= Beginning of Section =

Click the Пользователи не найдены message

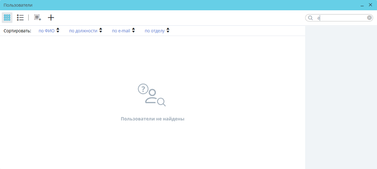click(x=152, y=119)
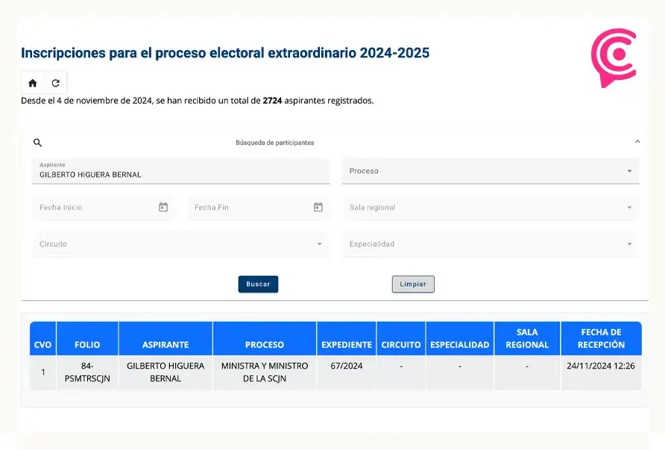The height and width of the screenshot is (450, 665).
Task: Click the magnifying glass search icon
Action: click(37, 143)
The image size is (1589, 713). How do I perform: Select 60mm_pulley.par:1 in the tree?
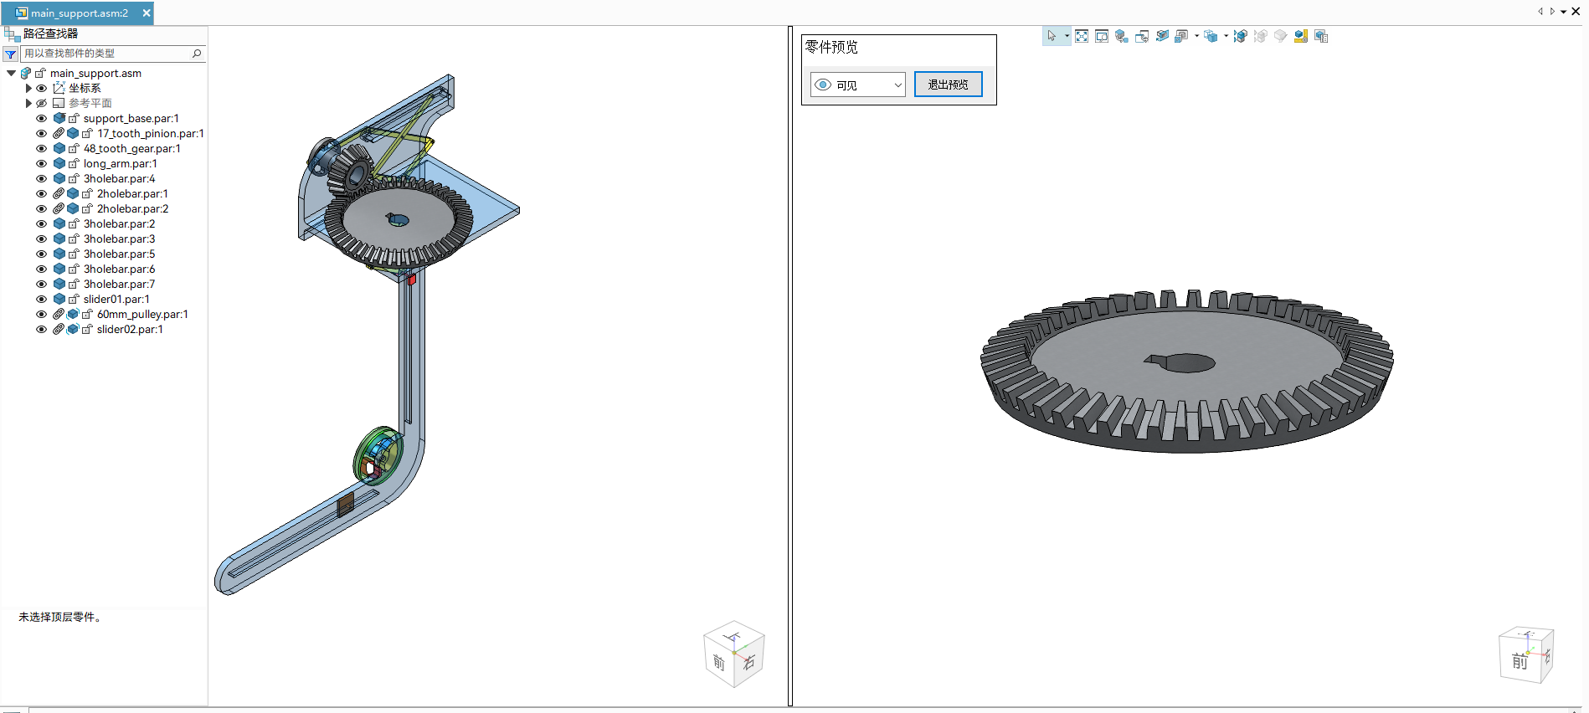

= End of Section =

Copy the data verbatim, skipping any image it holds.

Click the Пользователи не найдены message

click(x=152, y=119)
The height and width of the screenshot is (450, 665).
Task: Click the magnifying glass search icon
Action: click(37, 143)
The image size is (1589, 713). How do I perform: Select 60mm_pulley.par:1 in the tree?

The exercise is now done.